+++ PROVIDED RECORDS +++
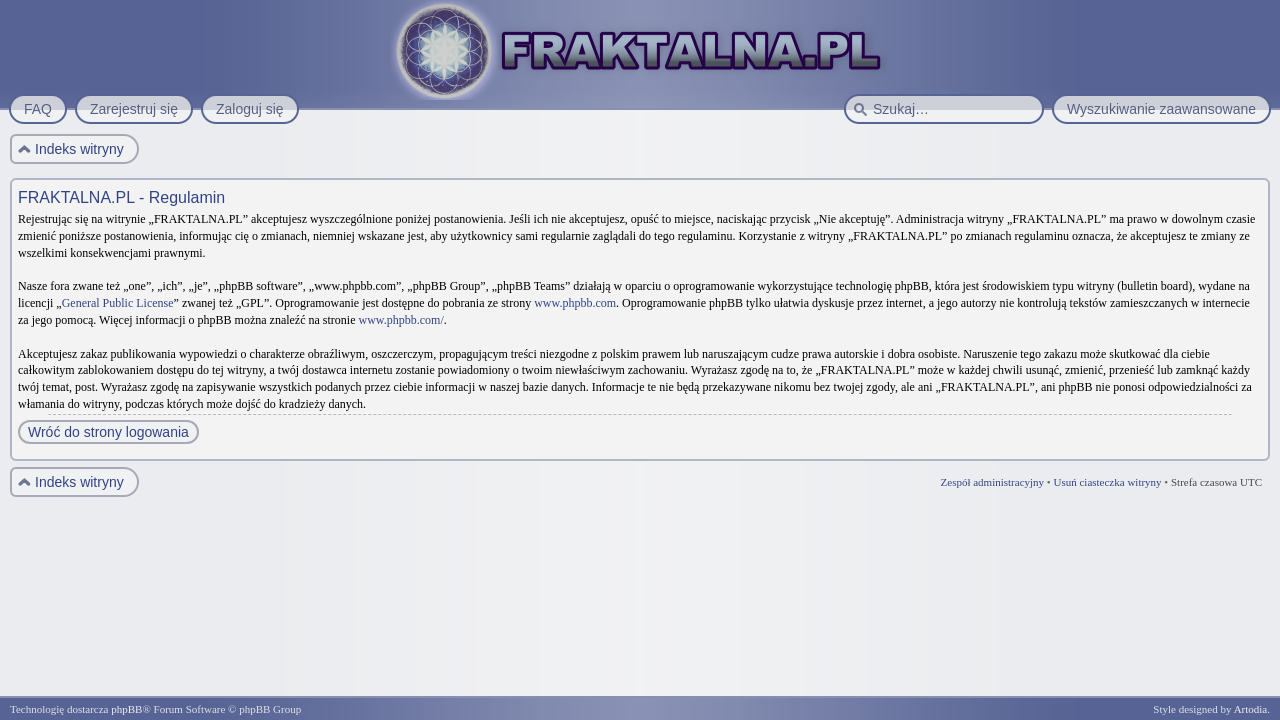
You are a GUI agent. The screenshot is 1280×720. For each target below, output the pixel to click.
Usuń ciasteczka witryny (1107, 482)
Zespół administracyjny (993, 482)
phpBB (126, 709)
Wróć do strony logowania (108, 432)
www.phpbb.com (575, 303)
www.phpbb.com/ (401, 320)
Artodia (1251, 709)
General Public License (118, 303)
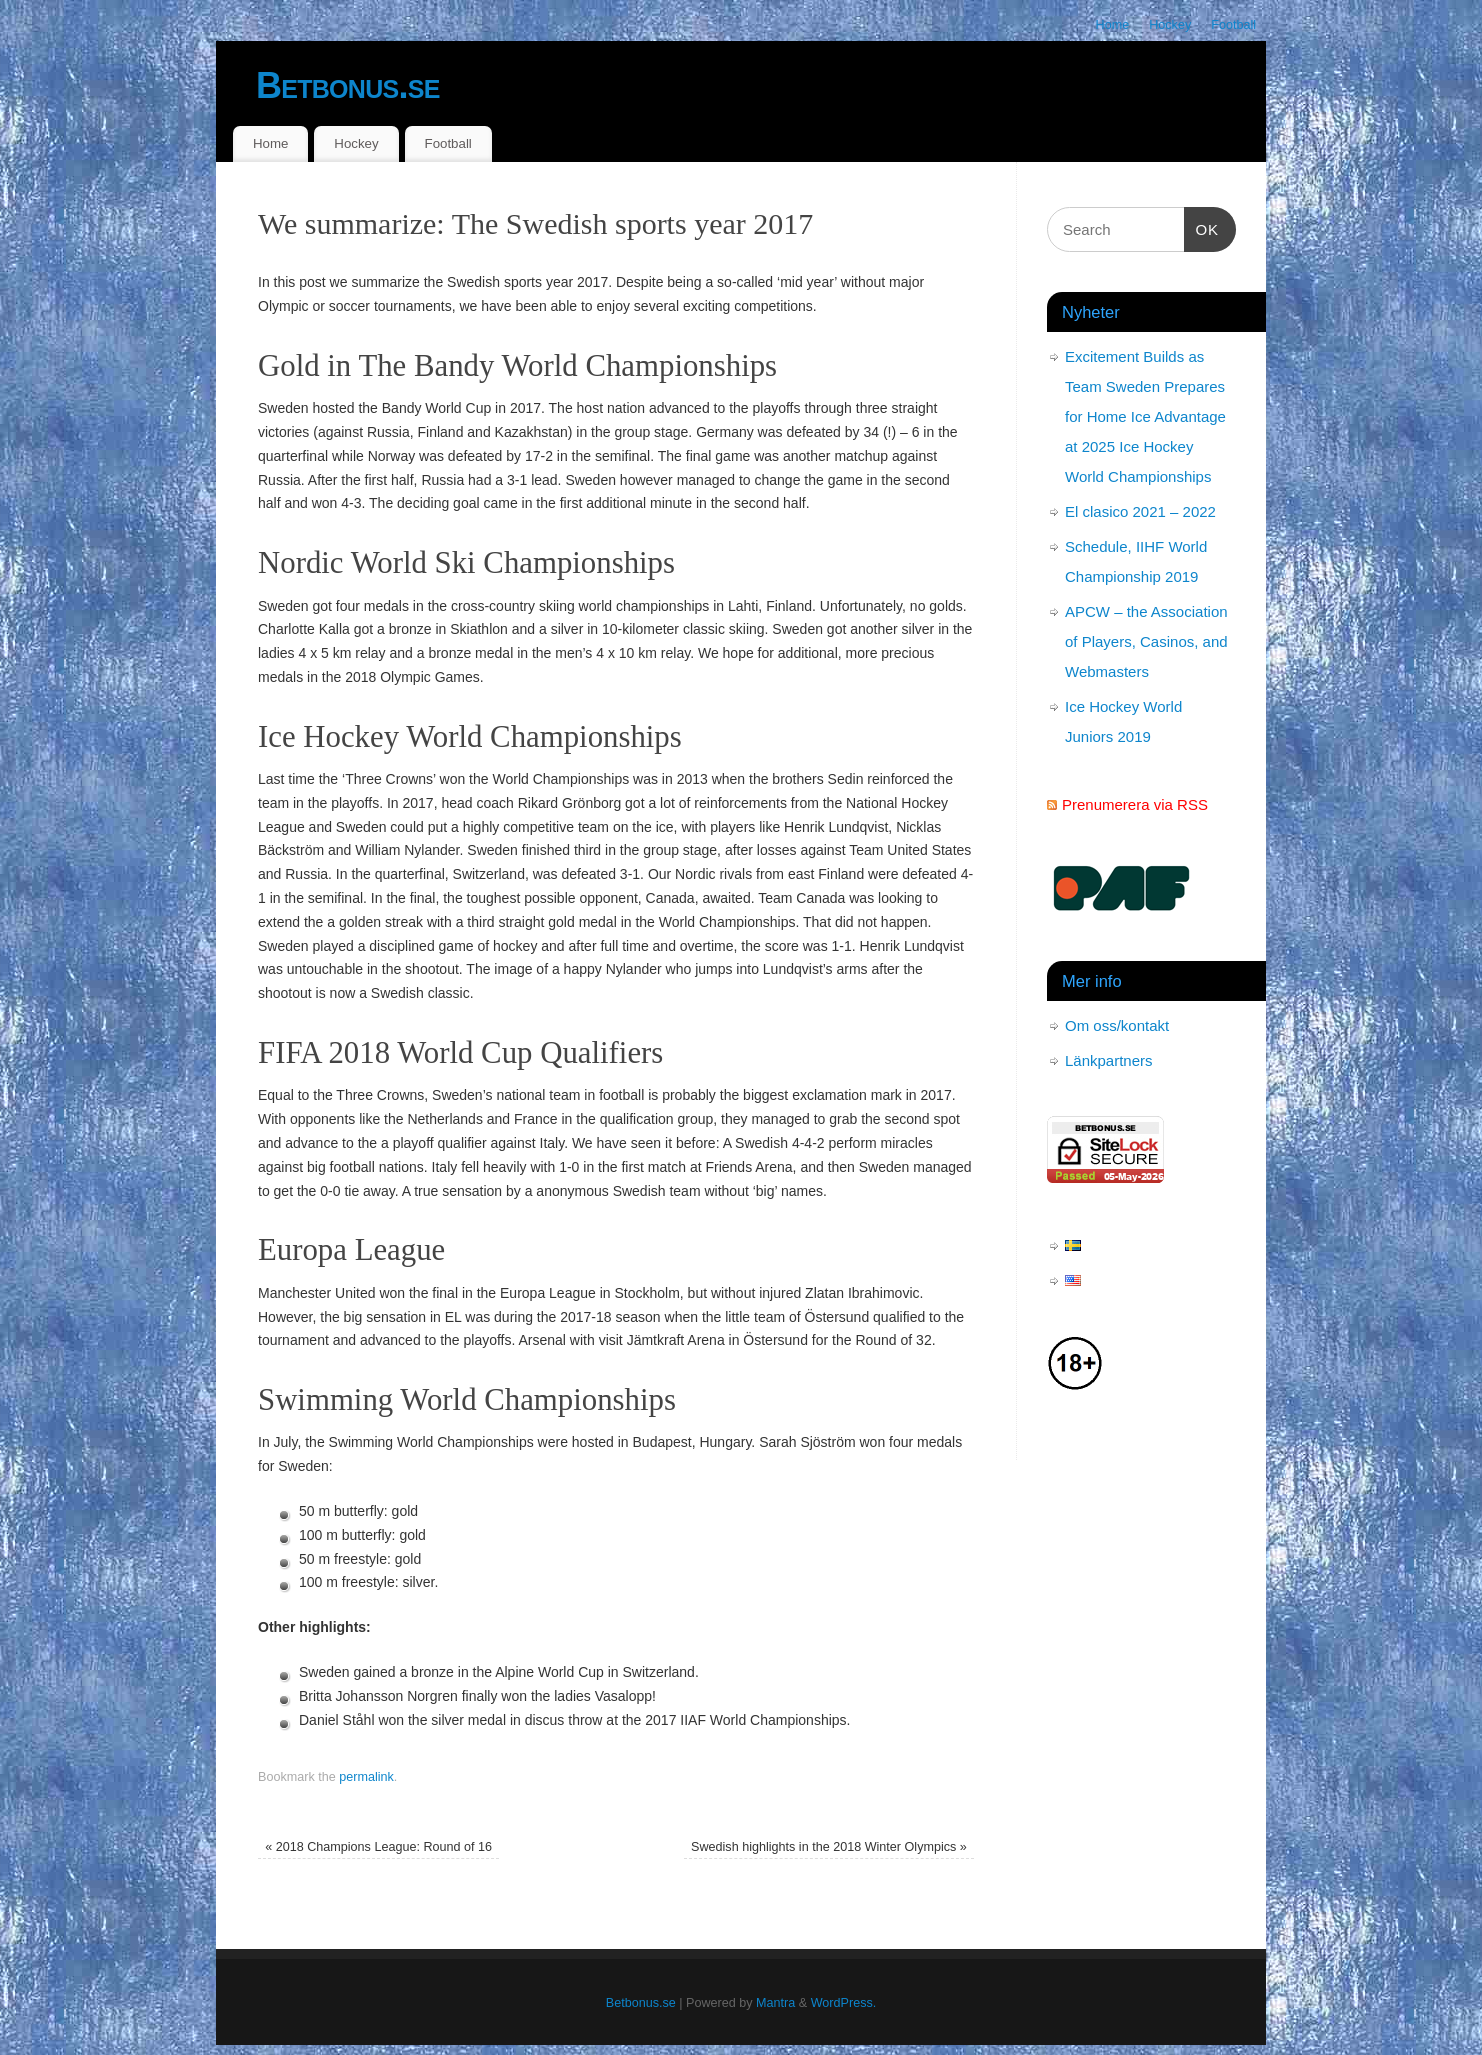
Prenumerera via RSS (1135, 804)
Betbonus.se (348, 85)
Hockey (1170, 25)
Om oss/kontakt (1117, 1025)
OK (1202, 227)
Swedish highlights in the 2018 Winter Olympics (829, 1847)
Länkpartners (1109, 1060)
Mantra (775, 2003)
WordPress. (844, 2003)
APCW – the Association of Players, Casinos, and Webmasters (1146, 641)
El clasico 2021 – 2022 (1140, 511)
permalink (366, 1777)
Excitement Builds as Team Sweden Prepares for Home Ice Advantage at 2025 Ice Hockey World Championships (1145, 416)
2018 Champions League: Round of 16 (378, 1847)
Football (1233, 25)
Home (1113, 25)
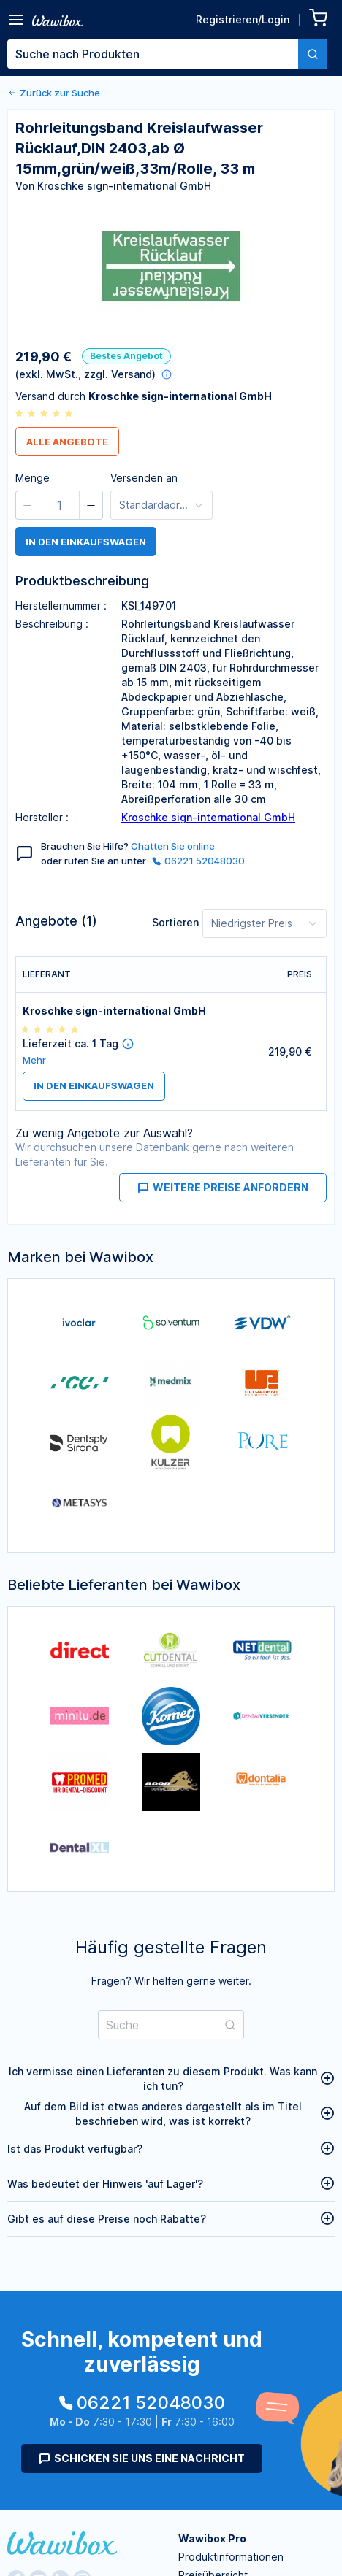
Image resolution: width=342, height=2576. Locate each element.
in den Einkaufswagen (86, 541)
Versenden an (144, 478)
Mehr (34, 1060)
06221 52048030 (198, 860)
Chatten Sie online (173, 846)
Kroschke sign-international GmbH (208, 817)
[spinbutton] (59, 505)
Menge (32, 478)
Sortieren (175, 922)
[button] (27, 505)
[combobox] (167, 54)
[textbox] (152, 54)
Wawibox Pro (212, 2538)
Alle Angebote (67, 441)
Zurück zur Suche (53, 93)
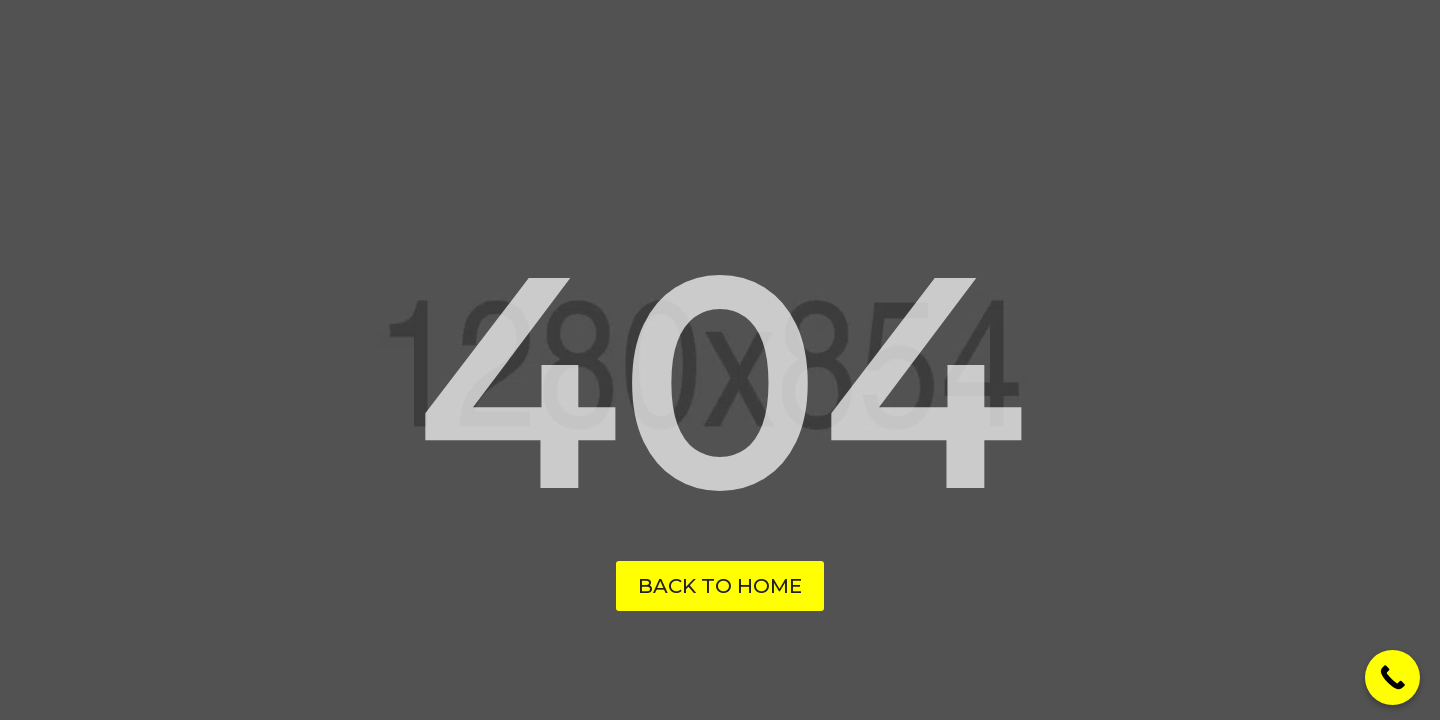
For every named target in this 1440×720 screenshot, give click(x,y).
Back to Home (720, 586)
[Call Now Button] (1392, 677)
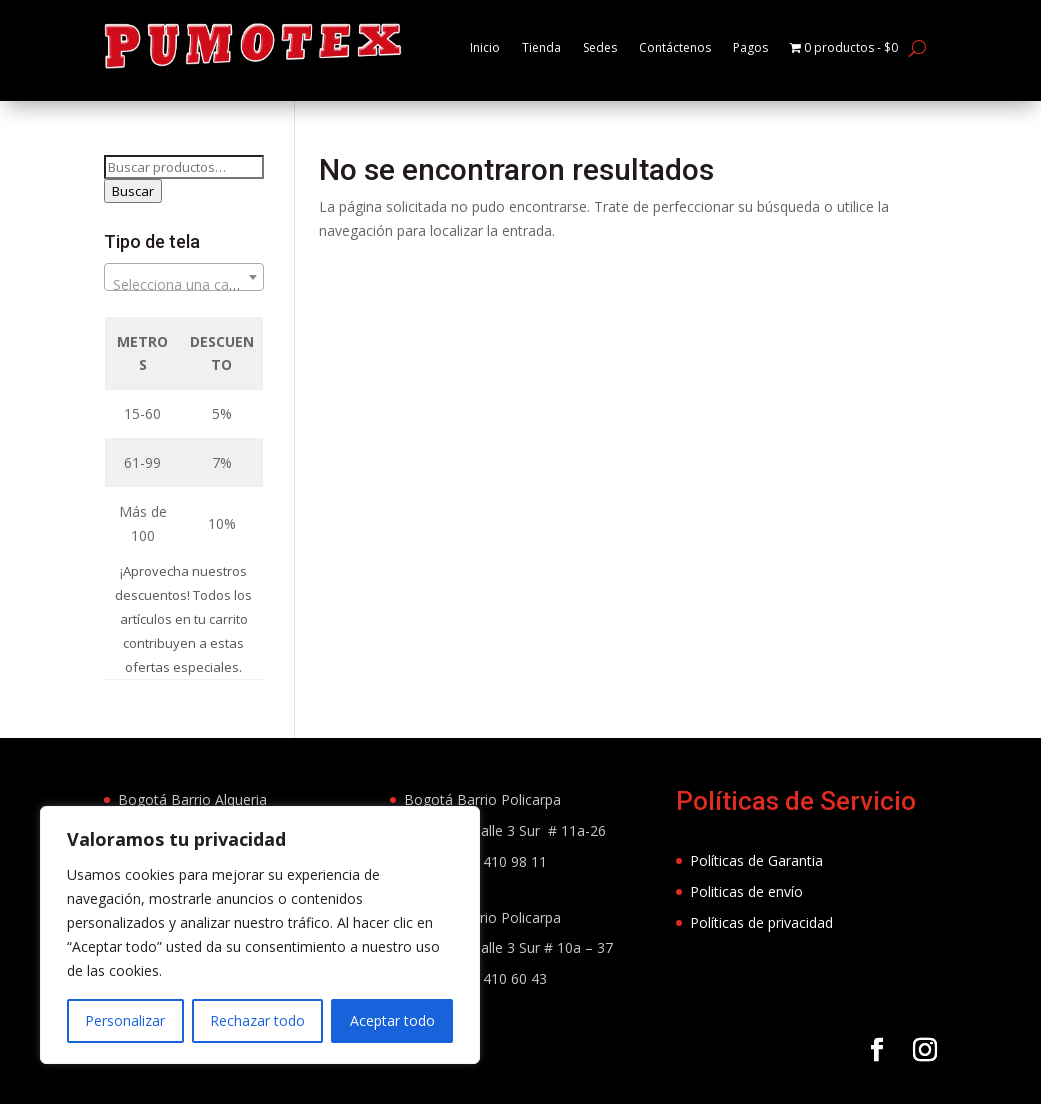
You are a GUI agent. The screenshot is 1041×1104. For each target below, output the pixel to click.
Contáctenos (687, 47)
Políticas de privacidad (761, 954)
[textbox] (183, 317)
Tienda (541, 47)
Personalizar (125, 1020)
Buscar (133, 223)
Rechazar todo (257, 1020)
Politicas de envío (746, 923)
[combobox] (183, 309)
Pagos (771, 47)
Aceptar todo (392, 1020)
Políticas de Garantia (756, 892)
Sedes (604, 47)
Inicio (480, 47)
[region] (260, 935)
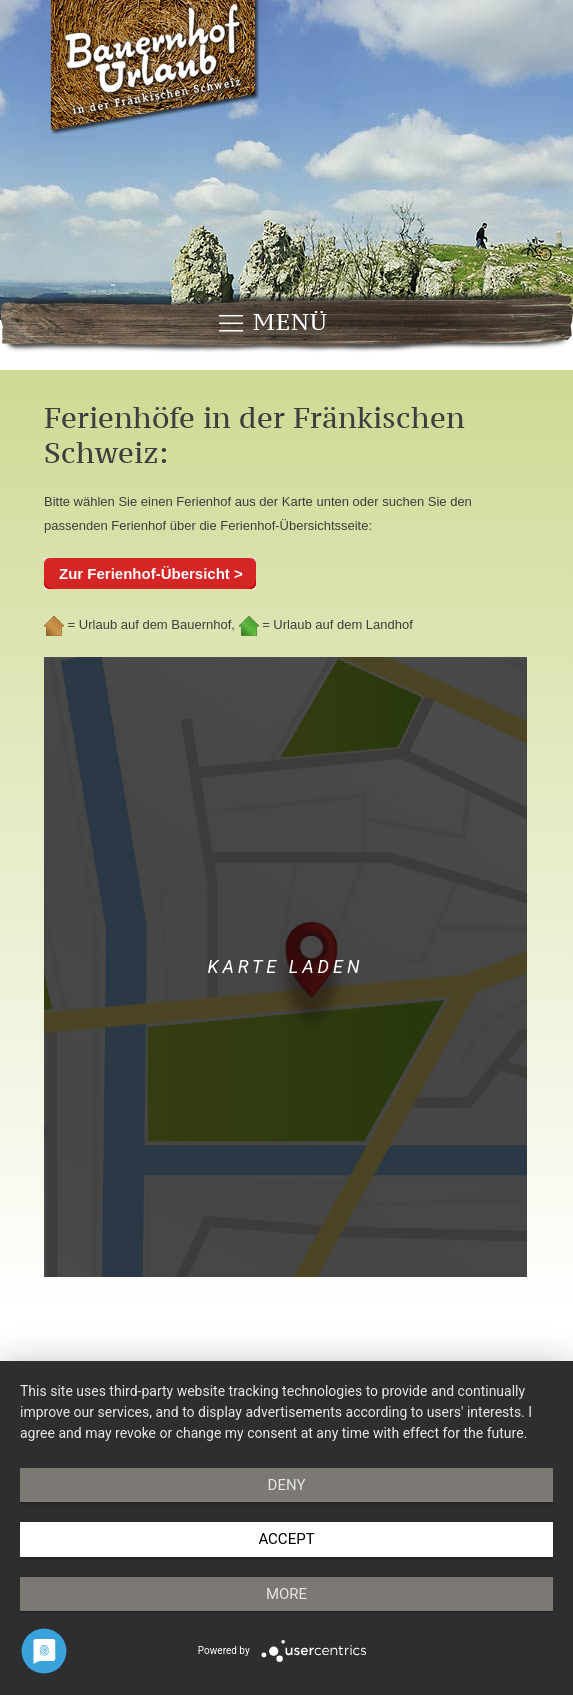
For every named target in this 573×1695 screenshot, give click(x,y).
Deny (287, 1485)
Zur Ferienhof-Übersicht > (151, 573)
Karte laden (286, 966)
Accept (286, 1539)
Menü (272, 322)
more (286, 1594)
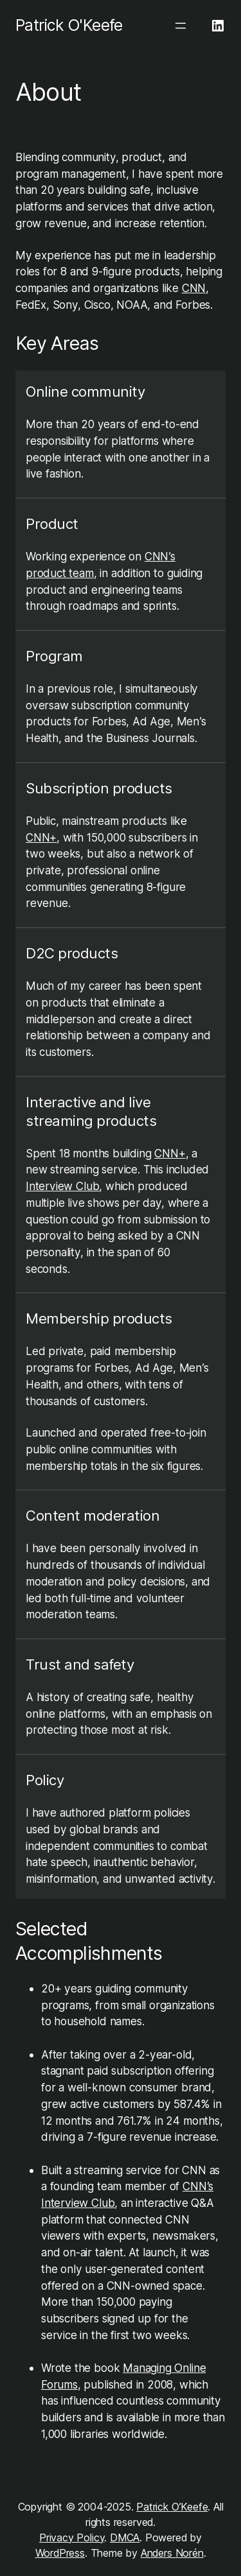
+++
= TO DO =
Swap each "screenshot" in the entries for "screen capture" and give the entries again with nothing else changed. Leave the pictures out.

= EXERCISE OUTPUT =
You are a GUI agent. The screen capture is 1280×720. For each target below, output the pixel to click.
Usuń ciasteczka witryny (1107, 482)
Zespół administracyjny (993, 482)
phpBB (126, 709)
Wróć do strony logowania (108, 432)
www.phpbb.com (575, 303)
www.phpbb.com/ (401, 320)
Artodia (1251, 709)
General Public License (118, 303)
Prenumerera via RSS (1135, 804)
Betbonus.se (348, 85)
Hockey (1170, 25)
Om oss/kontakt (1117, 1025)
OK (1202, 227)
Swedish highlights in the 2018 Winter Olympics (829, 1847)
Länkpartners (1109, 1060)
Mantra (775, 2003)
WordPress. (844, 2003)
APCW – the Association of Players, Casinos, and Webmasters (1146, 641)
El clasico 2021 – 2022 (1140, 511)
permalink (366, 1777)
Excitement Builds as Team Sweden Prepares for Home Ice Advantage at 2025 Ice Hockey World Championships (1145, 416)
2018 Champions League: Round of 16 (378, 1847)
Football (1233, 25)
Home (1113, 25)
Image resolution: width=342, height=2576. Locate each element.
in den Einkaufswagen (86, 541)
Versenden an (144, 478)
Mehr (34, 1060)
06221 52048030 (198, 860)
Chatten Sie online (173, 846)
Kroschke sign-international GmbH (208, 817)
[spinbutton] (59, 505)
Menge (32, 478)
Sortieren (175, 922)
[button] (27, 505)
[combobox] (167, 54)
[textbox] (152, 54)
Wawibox Pro (212, 2538)
Alle Angebote (67, 441)
Zurück zur Suche (53, 93)
For every named target in this 1440×720 screen capture, give click(x,y).
Back to Home (720, 586)
[Call Now Button] (1392, 677)
You are a GUI agent. The screen capture is 1041×1104. For each target below, output the pixel to click.
Contáctenos (687, 47)
Políticas de privacidad (761, 954)
[textbox] (183, 317)
Tienda (541, 47)
Personalizar (125, 1020)
Buscar (133, 223)
Rechazar todo (257, 1020)
Politicas de envío (746, 923)
[combobox] (183, 309)
Pagos (771, 47)
Aceptar todo (392, 1020)
Políticas de Garantia (756, 892)
Sedes (604, 47)
Inicio (480, 47)
[region] (260, 935)
For every named target in this 573×1695 screen capture, give click(x,y).
Deny (287, 1485)
Zur Ferienhof-Übersicht > (151, 573)
Karte laden (286, 966)
Accept (286, 1539)
Menü (272, 322)
more (286, 1594)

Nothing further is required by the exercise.